Fio de Ariadne: Amor de passagem

19 janeiro 2013

Amor de passagem


Ele tinha o destino dele. Ela tinha o dela. Eram destinos diferentes que, por acaso, se cruzaram no caminho. Única missão na vida um do outro: encontrarem-se. Simples assim. Sem fortes impactos ou grandes transformações. Um amor de passagem, que não levou muita bagagem consigo. Uns beijinhos aqui, uns pegas acolá, um sentimento que pensou em nascer, mas acabou encruado.

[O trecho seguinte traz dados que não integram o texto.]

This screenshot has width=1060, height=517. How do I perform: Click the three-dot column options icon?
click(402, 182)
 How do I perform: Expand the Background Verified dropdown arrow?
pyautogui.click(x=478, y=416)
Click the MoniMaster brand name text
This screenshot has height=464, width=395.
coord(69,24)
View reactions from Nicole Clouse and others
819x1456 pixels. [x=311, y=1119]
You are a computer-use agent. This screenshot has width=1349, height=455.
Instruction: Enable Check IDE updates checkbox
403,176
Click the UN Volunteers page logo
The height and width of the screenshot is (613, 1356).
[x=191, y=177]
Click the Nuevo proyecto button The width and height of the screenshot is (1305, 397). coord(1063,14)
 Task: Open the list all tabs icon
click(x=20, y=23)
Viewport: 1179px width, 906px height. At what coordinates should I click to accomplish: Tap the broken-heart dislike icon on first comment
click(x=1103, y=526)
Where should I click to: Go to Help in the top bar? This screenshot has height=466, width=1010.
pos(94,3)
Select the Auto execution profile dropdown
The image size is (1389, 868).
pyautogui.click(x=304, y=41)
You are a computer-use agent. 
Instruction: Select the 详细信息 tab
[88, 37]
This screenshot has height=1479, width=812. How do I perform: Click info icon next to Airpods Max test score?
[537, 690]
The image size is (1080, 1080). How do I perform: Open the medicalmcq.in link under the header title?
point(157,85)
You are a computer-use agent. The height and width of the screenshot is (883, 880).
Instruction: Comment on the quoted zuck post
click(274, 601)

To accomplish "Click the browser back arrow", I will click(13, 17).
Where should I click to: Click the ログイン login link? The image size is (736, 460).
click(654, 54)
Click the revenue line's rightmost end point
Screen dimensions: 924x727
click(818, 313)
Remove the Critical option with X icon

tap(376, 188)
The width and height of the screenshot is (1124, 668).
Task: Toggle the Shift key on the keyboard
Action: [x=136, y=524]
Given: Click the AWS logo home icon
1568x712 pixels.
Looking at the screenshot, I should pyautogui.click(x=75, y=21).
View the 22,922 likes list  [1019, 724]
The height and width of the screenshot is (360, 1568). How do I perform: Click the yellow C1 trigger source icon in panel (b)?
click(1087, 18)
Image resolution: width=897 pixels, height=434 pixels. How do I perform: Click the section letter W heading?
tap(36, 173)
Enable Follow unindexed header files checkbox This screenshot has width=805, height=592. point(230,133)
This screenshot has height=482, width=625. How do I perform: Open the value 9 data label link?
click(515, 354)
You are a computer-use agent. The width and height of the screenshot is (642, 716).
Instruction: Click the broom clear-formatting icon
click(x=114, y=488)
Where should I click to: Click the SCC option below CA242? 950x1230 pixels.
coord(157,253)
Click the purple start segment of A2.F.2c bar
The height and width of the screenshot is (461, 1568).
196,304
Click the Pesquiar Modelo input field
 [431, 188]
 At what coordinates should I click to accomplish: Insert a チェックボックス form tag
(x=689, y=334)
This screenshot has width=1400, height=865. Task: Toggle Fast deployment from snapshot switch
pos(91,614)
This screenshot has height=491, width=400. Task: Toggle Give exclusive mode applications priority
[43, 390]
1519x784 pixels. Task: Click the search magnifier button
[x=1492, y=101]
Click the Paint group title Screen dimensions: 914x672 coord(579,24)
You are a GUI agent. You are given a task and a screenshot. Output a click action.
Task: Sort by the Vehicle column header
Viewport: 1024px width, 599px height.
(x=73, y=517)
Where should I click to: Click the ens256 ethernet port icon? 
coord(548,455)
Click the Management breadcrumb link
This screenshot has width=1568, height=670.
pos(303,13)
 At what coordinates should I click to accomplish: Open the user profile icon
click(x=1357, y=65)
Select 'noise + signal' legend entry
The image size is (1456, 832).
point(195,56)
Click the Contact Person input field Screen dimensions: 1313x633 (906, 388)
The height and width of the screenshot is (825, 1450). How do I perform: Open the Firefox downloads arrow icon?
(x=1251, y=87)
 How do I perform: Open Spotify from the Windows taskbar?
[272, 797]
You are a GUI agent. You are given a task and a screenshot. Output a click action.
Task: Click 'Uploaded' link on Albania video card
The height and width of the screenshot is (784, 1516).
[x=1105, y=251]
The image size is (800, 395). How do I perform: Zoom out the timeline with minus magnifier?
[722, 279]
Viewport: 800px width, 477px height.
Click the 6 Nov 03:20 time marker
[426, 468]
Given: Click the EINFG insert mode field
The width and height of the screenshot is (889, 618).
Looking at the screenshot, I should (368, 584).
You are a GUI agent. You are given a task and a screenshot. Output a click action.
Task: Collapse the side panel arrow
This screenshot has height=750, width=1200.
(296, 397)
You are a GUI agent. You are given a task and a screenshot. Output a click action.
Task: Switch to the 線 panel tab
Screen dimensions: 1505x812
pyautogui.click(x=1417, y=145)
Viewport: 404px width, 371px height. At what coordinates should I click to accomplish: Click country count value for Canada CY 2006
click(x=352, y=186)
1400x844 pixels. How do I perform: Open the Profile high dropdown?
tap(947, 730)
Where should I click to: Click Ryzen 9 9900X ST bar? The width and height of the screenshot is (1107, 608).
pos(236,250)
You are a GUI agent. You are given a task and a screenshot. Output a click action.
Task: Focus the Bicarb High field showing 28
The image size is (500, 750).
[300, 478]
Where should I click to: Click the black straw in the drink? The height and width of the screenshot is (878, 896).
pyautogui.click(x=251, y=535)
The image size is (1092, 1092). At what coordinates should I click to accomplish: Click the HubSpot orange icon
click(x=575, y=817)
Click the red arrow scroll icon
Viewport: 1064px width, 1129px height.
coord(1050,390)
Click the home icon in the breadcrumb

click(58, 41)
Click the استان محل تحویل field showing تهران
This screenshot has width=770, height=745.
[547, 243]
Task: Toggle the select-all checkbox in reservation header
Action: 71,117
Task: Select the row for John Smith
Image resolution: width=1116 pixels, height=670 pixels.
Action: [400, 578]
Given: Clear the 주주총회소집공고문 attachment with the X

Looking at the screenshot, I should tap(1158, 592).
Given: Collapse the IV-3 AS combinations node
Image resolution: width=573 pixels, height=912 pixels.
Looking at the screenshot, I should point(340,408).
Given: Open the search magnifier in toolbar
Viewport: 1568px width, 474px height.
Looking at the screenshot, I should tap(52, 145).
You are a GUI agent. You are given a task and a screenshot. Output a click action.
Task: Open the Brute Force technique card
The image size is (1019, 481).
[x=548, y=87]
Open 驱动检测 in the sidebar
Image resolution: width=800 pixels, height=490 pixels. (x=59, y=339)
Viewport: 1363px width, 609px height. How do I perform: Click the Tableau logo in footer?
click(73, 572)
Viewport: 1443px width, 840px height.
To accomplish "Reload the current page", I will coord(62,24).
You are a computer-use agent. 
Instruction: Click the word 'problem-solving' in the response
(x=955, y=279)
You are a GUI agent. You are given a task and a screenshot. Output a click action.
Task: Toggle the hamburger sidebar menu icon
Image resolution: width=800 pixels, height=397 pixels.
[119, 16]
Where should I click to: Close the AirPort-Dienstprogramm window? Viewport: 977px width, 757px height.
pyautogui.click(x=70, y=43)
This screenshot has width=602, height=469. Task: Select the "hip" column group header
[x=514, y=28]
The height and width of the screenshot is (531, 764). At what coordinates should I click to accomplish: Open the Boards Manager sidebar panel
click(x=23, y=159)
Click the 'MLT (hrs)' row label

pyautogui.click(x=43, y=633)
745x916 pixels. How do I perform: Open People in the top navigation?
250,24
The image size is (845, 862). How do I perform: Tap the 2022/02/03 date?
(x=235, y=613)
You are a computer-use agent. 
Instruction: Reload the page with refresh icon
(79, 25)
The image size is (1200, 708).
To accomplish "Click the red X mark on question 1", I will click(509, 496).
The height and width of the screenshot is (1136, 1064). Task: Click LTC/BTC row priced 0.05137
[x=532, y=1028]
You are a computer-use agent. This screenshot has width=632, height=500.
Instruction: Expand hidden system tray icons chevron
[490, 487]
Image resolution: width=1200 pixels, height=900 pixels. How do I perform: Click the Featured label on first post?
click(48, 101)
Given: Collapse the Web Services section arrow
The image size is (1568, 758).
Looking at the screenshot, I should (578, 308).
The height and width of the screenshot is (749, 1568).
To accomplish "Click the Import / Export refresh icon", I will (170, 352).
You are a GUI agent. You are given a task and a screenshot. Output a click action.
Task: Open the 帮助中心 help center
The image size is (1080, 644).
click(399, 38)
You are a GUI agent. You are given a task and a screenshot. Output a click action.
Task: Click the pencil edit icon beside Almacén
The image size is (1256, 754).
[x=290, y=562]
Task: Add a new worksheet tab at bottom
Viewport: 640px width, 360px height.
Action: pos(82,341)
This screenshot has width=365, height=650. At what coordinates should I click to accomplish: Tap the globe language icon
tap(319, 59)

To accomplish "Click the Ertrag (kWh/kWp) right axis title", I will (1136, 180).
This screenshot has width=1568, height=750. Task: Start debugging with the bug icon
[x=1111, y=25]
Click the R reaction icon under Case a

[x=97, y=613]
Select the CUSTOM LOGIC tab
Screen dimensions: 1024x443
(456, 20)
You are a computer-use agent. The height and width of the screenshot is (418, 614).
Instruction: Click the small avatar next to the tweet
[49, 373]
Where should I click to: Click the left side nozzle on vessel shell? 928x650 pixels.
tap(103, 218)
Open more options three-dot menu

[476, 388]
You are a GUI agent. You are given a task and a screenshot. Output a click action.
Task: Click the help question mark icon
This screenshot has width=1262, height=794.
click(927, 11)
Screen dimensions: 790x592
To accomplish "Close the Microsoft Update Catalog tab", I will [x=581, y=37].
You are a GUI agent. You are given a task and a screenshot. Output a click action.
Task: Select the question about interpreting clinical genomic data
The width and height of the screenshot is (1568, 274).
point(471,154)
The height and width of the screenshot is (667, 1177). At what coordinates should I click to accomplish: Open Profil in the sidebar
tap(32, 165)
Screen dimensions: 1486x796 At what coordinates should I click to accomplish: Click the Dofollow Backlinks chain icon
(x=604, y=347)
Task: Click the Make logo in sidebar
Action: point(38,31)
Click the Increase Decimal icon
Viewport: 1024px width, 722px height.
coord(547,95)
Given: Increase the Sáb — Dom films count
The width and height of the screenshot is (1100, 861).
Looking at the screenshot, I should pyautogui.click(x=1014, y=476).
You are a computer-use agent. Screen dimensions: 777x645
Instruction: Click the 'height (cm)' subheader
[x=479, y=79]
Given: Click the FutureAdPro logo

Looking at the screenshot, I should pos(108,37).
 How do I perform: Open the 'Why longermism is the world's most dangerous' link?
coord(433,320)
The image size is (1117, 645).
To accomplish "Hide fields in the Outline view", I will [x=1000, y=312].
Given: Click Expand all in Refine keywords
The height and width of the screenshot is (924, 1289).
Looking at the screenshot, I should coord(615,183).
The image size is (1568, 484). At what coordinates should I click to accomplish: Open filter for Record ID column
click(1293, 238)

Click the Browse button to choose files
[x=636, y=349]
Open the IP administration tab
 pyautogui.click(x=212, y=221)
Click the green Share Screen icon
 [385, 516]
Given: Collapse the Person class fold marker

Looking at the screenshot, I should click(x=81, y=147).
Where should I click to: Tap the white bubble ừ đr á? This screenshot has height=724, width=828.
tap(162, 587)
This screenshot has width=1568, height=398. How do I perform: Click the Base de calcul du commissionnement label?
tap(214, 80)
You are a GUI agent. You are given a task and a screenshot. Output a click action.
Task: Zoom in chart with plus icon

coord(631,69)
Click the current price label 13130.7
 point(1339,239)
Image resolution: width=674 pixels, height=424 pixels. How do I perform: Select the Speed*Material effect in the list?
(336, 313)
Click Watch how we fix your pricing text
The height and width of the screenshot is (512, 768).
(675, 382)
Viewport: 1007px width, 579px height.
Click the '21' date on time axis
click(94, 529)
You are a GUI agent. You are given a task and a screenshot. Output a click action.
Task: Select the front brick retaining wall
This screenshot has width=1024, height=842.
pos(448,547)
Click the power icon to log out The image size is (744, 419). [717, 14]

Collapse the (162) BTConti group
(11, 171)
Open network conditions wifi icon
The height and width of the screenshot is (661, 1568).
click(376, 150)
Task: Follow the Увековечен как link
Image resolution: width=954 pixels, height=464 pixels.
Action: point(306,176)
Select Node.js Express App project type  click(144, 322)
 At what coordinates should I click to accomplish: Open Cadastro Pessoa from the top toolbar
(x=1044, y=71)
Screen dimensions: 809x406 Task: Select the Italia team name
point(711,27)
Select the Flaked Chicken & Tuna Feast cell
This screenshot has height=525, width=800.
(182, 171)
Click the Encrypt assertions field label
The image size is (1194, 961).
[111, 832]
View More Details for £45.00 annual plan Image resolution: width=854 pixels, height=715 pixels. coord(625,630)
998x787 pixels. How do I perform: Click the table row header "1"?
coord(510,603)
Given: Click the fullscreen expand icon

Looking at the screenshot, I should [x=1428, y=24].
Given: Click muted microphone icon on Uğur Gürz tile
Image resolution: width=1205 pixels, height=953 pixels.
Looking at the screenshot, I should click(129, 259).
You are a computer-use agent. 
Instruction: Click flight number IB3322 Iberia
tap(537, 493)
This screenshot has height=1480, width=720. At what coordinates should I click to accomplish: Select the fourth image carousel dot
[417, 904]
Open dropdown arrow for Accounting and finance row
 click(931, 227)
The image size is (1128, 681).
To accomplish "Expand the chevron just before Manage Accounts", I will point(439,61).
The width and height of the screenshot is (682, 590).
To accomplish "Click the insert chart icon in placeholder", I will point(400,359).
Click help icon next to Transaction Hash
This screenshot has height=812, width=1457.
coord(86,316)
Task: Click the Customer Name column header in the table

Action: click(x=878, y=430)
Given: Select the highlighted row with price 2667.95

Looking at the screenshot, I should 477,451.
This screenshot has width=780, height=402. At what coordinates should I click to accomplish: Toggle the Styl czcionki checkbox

Sábio destino! Tinham coisas grandiosas a fazerem sozinhos. Um sem o outro. Livres. A lembrança agora era como a dedicatória anotada no velho livro. Ficaria ali, perdida, encerrada em uma estante da memória, que um dia, talvez, em uma das mudanças do destino, será reencontrada, relida, e novamente guardada.

Nem todo romance tem papel de destaque. Aquele não teve função alguma. Pelo menos nada que renda boas histórias na velhice. Foi um romance, porém. Teve frio na barriga, pupila dilatada e beijos intermináveis. Teve arrepios, noites em claro e sorrisos cúmplices. Deu choque, deu febre. E foi embora. Sem alarde. Assim como chegou.

Ele seguiu o caminho dele. Ela seguiu o dela. E fizeram coisas muito melhores assim.